Available records:
-- Begin --
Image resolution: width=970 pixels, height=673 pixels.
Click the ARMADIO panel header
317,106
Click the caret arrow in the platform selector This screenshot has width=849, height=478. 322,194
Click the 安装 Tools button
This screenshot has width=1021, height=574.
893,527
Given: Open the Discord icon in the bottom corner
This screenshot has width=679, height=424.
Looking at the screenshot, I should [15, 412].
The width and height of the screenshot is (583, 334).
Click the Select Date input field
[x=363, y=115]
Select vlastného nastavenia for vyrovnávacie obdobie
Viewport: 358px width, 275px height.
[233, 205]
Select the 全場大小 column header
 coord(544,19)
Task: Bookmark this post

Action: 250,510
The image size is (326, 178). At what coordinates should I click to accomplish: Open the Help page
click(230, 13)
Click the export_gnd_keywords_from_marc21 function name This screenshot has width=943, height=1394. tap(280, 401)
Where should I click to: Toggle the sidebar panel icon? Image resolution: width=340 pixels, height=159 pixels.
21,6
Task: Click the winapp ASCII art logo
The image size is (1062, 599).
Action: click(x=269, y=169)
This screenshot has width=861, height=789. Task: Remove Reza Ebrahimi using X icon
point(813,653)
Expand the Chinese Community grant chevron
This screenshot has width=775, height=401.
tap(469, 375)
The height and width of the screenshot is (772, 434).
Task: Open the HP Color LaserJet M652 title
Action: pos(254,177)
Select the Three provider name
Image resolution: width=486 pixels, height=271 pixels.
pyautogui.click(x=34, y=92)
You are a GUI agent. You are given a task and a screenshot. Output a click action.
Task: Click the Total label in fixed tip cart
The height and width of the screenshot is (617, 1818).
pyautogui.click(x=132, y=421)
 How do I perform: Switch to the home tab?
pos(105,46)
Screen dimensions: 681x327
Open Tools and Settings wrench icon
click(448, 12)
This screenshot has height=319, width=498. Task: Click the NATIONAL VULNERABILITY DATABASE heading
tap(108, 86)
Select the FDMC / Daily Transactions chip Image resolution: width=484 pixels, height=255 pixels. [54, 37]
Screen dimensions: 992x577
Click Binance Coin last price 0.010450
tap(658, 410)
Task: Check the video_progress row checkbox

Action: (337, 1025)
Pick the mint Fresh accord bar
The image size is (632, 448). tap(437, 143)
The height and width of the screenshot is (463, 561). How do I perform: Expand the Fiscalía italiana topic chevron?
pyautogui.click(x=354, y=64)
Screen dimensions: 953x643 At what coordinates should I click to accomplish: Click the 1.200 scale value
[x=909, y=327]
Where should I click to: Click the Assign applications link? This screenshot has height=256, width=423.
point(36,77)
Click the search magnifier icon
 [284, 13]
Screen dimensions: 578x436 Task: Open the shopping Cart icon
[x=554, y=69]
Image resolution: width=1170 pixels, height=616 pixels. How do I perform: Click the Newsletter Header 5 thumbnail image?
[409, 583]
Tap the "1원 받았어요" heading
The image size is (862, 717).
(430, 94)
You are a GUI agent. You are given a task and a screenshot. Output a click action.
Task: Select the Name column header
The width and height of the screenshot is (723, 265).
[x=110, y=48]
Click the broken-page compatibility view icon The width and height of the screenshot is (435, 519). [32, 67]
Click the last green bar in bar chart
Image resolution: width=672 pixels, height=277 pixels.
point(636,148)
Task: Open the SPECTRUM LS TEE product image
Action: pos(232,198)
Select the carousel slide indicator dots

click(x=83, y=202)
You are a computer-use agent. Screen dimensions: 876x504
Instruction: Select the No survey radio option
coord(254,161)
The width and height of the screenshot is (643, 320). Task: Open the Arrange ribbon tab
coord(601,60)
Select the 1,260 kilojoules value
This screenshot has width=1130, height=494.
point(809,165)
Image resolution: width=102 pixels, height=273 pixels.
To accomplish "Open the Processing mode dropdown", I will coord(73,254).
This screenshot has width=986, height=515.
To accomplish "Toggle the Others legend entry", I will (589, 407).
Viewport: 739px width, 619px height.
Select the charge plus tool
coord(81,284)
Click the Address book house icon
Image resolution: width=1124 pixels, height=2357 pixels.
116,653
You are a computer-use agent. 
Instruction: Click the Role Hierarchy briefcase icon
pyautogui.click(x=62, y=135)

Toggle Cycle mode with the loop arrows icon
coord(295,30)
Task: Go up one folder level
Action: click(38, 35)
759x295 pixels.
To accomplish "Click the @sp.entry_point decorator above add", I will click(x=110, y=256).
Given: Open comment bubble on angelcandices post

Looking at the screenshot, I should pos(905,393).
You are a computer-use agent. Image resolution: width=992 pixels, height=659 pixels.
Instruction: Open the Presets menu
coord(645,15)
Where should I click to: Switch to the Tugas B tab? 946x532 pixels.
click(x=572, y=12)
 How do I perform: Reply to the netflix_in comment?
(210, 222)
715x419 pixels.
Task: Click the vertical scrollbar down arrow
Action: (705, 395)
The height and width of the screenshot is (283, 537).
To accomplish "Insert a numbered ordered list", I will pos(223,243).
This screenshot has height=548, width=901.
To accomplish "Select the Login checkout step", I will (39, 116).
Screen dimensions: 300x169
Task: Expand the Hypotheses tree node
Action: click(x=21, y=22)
-- End --
Task directions: Copy out the rows word for word, beginning at the line that contains "How do I perform: Switch to the home tab?" and ending after the line that contains "click(x=83, y=202)".

Finished answer:
 How do I perform: Switch to the home tab?
pos(105,46)
Screen dimensions: 681x327
Open Tools and Settings wrench icon
click(448, 12)
This screenshot has height=319, width=498. Task: Click the NATIONAL VULNERABILITY DATABASE heading
tap(108, 86)
Select the FDMC / Daily Transactions chip Image resolution: width=484 pixels, height=255 pixels. [54, 37]
Screen dimensions: 992x577
Click Binance Coin last price 0.010450
tap(658, 410)
Task: Check the video_progress row checkbox

Action: (337, 1025)
Pick the mint Fresh accord bar
The image size is (632, 448). tap(437, 143)
The height and width of the screenshot is (463, 561). How do I perform: Expand the Fiscalía italiana topic chevron?
pyautogui.click(x=354, y=64)
Screen dimensions: 953x643 At what coordinates should I click to accomplish: Click the 1.200 scale value
[x=909, y=327]
Where should I click to: Click the Assign applications link? This screenshot has height=256, width=423.
point(36,77)
Click the search magnifier icon
 [284, 13]
Screen dimensions: 578x436 Task: Open the shopping Cart icon
[x=554, y=69]
Image resolution: width=1170 pixels, height=616 pixels. How do I perform: Click the Newsletter Header 5 thumbnail image?
[409, 583]
Tap the "1원 받았어요" heading
The image size is (862, 717).
(430, 94)
You are a GUI agent. You are given a task and a screenshot. Output a click action.
Task: Select the Name column header
The width and height of the screenshot is (723, 265).
[x=110, y=48]
Click the broken-page compatibility view icon The width and height of the screenshot is (435, 519). [32, 67]
Click the last green bar in bar chart
Image resolution: width=672 pixels, height=277 pixels.
point(636,148)
Task: Open the SPECTRUM LS TEE product image
Action: pos(232,198)
Select the carousel slide indicator dots

click(x=83, y=202)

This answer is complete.